== Segment start ==
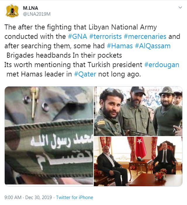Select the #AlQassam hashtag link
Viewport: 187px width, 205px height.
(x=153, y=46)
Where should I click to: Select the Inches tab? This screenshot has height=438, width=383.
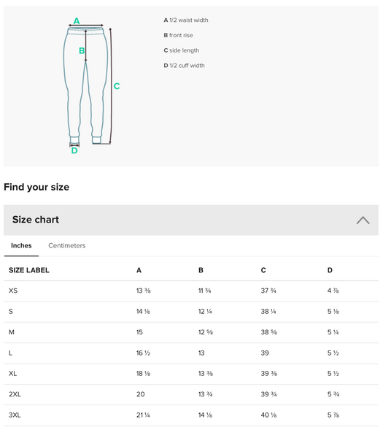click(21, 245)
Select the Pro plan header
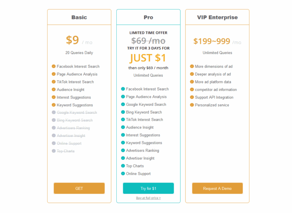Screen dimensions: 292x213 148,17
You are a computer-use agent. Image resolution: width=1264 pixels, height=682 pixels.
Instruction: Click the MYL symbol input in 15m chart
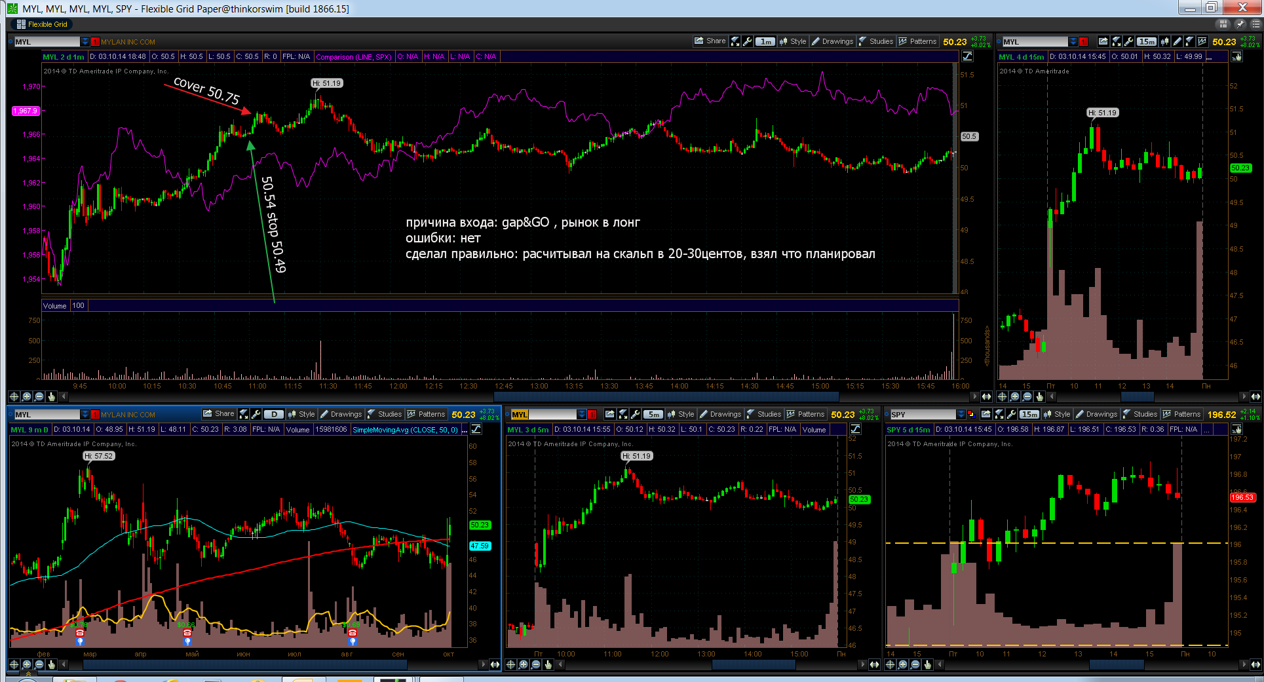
== Segment end ==
## Exercise description
Retype exactly, please, the span from the line holding "Select the Pro plan header" through the closing line of the data, both ends included, without the pictures.

## Result of this task
Select the Pro plan header
Screen dimensions: 292x213 148,17
You are a computer-use agent. Image resolution: width=1264 pixels, height=682 pixels.
Instruction: Click the MYL symbol input in 15m chart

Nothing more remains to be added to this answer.